PROMPT → Below are some entries. Output each one exactly as it appears.

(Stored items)
------
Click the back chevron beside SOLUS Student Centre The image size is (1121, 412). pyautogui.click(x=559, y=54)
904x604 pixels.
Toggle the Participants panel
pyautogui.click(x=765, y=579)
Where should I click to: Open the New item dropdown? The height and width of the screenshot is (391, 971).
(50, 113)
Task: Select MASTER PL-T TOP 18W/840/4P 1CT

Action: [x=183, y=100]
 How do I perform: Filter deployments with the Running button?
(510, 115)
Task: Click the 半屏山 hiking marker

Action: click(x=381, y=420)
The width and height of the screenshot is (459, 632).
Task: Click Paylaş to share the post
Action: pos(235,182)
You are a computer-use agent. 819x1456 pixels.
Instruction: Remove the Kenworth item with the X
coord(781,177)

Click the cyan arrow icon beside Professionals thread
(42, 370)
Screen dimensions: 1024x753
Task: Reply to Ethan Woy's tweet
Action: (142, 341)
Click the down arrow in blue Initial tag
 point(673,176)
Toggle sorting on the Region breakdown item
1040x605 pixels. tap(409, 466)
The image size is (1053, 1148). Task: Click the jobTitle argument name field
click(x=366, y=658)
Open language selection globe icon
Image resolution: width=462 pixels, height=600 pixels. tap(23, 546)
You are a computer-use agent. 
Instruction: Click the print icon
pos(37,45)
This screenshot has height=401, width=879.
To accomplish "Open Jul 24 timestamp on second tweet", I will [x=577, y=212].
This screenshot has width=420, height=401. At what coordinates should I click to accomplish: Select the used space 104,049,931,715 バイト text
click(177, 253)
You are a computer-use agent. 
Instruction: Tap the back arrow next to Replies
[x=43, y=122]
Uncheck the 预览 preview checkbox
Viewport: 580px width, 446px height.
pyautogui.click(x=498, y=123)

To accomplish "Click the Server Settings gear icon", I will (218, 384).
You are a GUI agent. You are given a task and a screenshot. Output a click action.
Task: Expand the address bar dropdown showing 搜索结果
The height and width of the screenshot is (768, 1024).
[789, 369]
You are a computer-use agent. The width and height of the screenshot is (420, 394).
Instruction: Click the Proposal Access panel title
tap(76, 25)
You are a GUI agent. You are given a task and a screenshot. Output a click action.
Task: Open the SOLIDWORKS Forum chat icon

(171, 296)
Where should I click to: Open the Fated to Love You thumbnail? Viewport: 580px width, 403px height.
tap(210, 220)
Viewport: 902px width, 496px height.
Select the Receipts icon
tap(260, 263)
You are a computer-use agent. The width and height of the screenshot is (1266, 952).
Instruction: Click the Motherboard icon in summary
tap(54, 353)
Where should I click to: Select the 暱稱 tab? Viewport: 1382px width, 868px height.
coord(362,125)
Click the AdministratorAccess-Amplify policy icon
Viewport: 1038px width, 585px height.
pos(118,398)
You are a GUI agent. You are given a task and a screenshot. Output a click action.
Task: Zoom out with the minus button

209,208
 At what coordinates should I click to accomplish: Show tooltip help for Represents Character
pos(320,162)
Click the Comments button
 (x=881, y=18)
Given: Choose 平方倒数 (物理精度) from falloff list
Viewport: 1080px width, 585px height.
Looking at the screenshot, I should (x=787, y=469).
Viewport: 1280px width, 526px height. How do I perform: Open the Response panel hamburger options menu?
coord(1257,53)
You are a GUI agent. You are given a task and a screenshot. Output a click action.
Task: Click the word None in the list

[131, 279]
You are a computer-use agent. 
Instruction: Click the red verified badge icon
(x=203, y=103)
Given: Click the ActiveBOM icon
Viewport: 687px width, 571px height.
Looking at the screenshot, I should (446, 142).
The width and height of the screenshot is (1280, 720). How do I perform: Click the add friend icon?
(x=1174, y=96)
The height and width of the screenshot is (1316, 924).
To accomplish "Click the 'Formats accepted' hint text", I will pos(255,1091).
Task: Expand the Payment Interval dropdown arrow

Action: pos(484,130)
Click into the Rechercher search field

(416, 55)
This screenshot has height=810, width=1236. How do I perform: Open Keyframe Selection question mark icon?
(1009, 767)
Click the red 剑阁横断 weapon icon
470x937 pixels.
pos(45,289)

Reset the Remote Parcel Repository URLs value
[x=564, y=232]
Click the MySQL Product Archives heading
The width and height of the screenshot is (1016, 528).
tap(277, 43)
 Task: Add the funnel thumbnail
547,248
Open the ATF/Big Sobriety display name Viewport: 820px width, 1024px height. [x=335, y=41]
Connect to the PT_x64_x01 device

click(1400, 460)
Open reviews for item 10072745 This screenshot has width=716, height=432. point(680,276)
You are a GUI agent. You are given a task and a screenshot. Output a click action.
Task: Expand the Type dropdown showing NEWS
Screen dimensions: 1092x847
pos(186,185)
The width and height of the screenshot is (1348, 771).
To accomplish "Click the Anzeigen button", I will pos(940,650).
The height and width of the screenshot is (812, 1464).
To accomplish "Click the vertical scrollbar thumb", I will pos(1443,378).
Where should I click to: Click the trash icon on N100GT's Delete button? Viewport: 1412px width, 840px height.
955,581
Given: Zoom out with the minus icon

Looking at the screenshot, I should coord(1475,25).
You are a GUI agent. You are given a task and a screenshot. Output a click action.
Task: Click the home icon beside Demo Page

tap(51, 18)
------
FINISHED TASK →
Click the back chevron beside SOLUS Student Centre The image size is (1121, 412). pyautogui.click(x=559, y=54)
904x604 pixels.
Toggle the Participants panel
pyautogui.click(x=765, y=579)
Where should I click to: Open the New item dropdown? The height and width of the screenshot is (391, 971).
(50, 113)
Task: Select MASTER PL-T TOP 18W/840/4P 1CT

Action: [x=183, y=100]
 How do I perform: Filter deployments with the Running button?
(510, 115)
Task: Click the 半屏山 hiking marker

Action: click(x=381, y=420)
The width and height of the screenshot is (459, 632).
Task: Click Paylaş to share the post
Action: pos(235,182)
You are a computer-use agent. 819x1456 pixels.
Instruction: Remove the Kenworth item with the X
coord(781,177)

Click the cyan arrow icon beside Professionals thread
(42, 370)
Screen dimensions: 1024x753
Task: Reply to Ethan Woy's tweet
Action: (142, 341)
Click the down arrow in blue Initial tag
 point(673,176)
Toggle sorting on the Region breakdown item
1040x605 pixels. tap(409, 466)
The image size is (1053, 1148). Task: Click the jobTitle argument name field
click(x=366, y=658)
Open language selection globe icon
Image resolution: width=462 pixels, height=600 pixels. tap(23, 546)
You are a computer-use agent. 
Instruction: Click the print icon
pos(37,45)
This screenshot has height=401, width=879.
To accomplish "Open Jul 24 timestamp on second tweet", I will [x=577, y=212].
This screenshot has width=420, height=401. At what coordinates should I click to accomplish: Select the used space 104,049,931,715 バイト text
click(177, 253)
You are a computer-use agent. 
Instruction: Tap the back arrow next to Replies
[x=43, y=122]
Uncheck the 预览 preview checkbox
Viewport: 580px width, 446px height.
pyautogui.click(x=498, y=123)

To accomplish "Click the Server Settings gear icon", I will (218, 384).
You are a GUI agent. You are given a task and a screenshot. Output a click action.
Task: Expand the address bar dropdown showing 搜索结果
The height and width of the screenshot is (768, 1024).
[789, 369]
You are a computer-use agent. The width and height of the screenshot is (420, 394).
Instruction: Click the Proposal Access panel title
tap(76, 25)
You are a GUI agent. You are given a task and a screenshot. Output a click action.
Task: Open the SOLIDWORKS Forum chat icon

(171, 296)
Where should I click to: Open the Fated to Love You thumbnail? Viewport: 580px width, 403px height.
tap(210, 220)
Viewport: 902px width, 496px height.
Select the Receipts icon
tap(260, 263)
You are a computer-use agent. The width and height of the screenshot is (1266, 952).
Instruction: Click the Motherboard icon in summary
tap(54, 353)
Where should I click to: Select the 暱稱 tab? Viewport: 1382px width, 868px height.
coord(362,125)
Click the AdministratorAccess-Amplify policy icon
Viewport: 1038px width, 585px height.
pos(118,398)
You are a GUI agent. You are given a task and a screenshot. Output a click action.
Task: Zoom out with the minus button

209,208
 At what coordinates should I click to accomplish: Show tooltip help for Represents Character
pos(320,162)
Click the Comments button
 (x=881, y=18)
Given: Choose 平方倒数 (物理精度) from falloff list
Viewport: 1080px width, 585px height.
Looking at the screenshot, I should (x=787, y=469).
Viewport: 1280px width, 526px height. How do I perform: Open the Response panel hamburger options menu?
coord(1257,53)
You are a GUI agent. You are given a task and a screenshot. Output a click action.
Task: Click the word None in the list

[131, 279]
You are a computer-use agent. 
Instruction: Click the red verified badge icon
(x=203, y=103)
Given: Click the ActiveBOM icon
Viewport: 687px width, 571px height.
Looking at the screenshot, I should (446, 142).
The width and height of the screenshot is (1280, 720). How do I perform: Click the add friend icon?
(x=1174, y=96)
The height and width of the screenshot is (1316, 924).
To accomplish "Click the 'Formats accepted' hint text", I will pos(255,1091).
Task: Expand the Payment Interval dropdown arrow

Action: pos(484,130)
Click into the Rechercher search field

(416, 55)
This screenshot has height=810, width=1236. How do I perform: Open Keyframe Selection question mark icon?
(1009, 767)
Click the red 剑阁横断 weapon icon
470x937 pixels.
pos(45,289)

Reset the Remote Parcel Repository URLs value
[x=564, y=232]
Click the MySQL Product Archives heading
The width and height of the screenshot is (1016, 528).
tap(277, 43)
 Task: Add the funnel thumbnail
547,248
Open the ATF/Big Sobriety display name Viewport: 820px width, 1024px height. [x=335, y=41]
Connect to the PT_x64_x01 device

click(1400, 460)
Open reviews for item 10072745 This screenshot has width=716, height=432. point(680,276)
You are a GUI agent. You are given a task and a screenshot. Output a click action.
Task: Expand the Type dropdown showing NEWS
Screen dimensions: 1092x847
pos(186,185)
The width and height of the screenshot is (1348, 771).
To accomplish "Click the Anzeigen button", I will pos(940,650).
The height and width of the screenshot is (812, 1464).
To accomplish "Click the vertical scrollbar thumb", I will pos(1443,378).
Where should I click to: Click the trash icon on N100GT's Delete button? Viewport: 1412px width, 840px height.
955,581
Given: Zoom out with the minus icon

Looking at the screenshot, I should coord(1475,25).
You are a GUI agent. You are given a task and a screenshot. Output a click action.
Task: Click the home icon beside Demo Page

tap(51, 18)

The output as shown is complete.